Island of the Dolls, located on a canal just outside of Mexico City, was established in the 1950s when the island’s sole inhabitant at the time, Don Julian Santana Barrera, mysteriously found the corpse of a young girl having drowned in a nearby canal. In another strange occurrence, just 1 day later, the same man also happened to come across a doll floating in the water in the exact same spot where the girl apparently died. He proceeded to hang the doll from a tree right there as an offering to the deceased girl’s spirit.
Clearly traumatized by what happened, Barrera always claimed to be haunted by the young girl’s spirit as well as other supernatural phenomena around the island. He became obsessed with trying to appease these spirits and began collecting other discarded dolls from nearby canals and trashcans.
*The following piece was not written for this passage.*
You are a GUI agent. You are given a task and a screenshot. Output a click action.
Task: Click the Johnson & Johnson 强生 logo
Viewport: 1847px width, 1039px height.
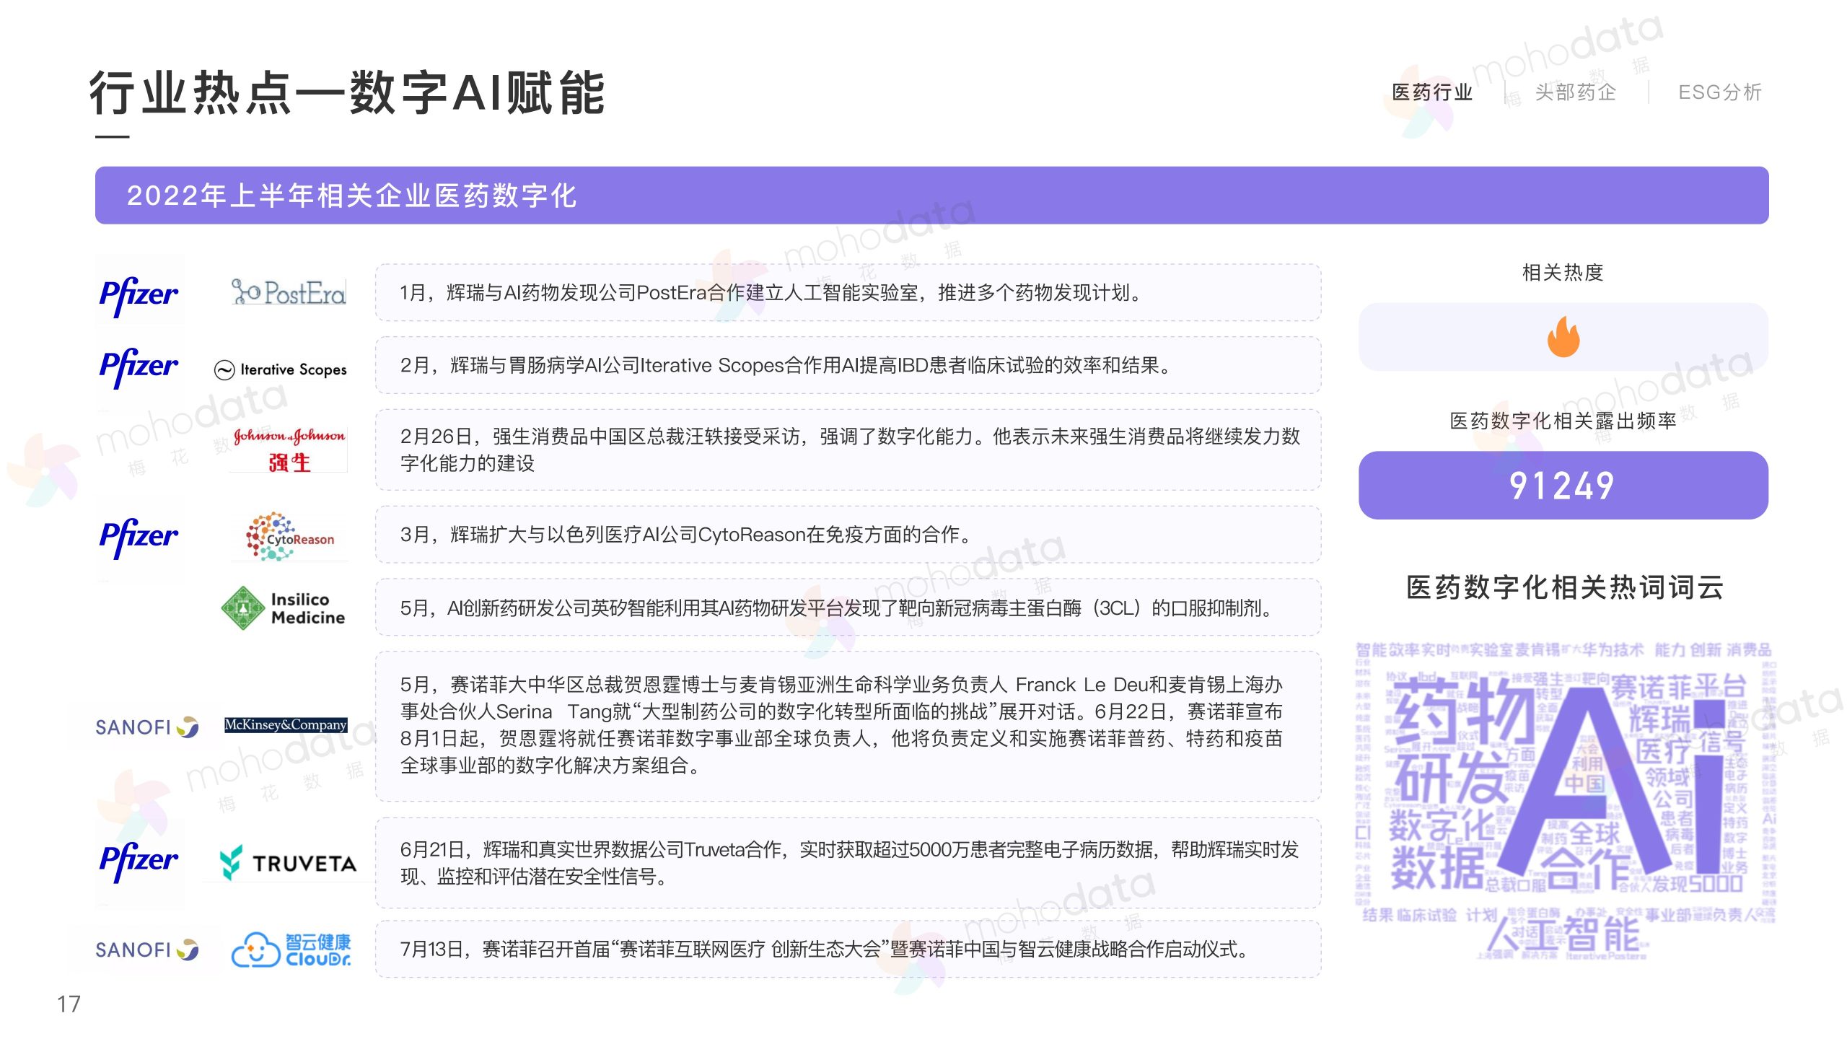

Barrera would even go so far as to trade his produce just to acquire hundreds, if not thousands, of dolls over the course of the next half-century. Much like with the first doll, he would hang all of the others, often in states of disrepair with missing body parts, from trees and poles all over the island.
After the caretaker’s death in 2001, his family decided to open the island to the public as a tourist attraction. Today, it’s still a very popular and macabre sought-after location in the Xochimilco canals. Many tourists flock there just to get a glimpse of the many dolls, as well as bringing their own dolls to hang themselves.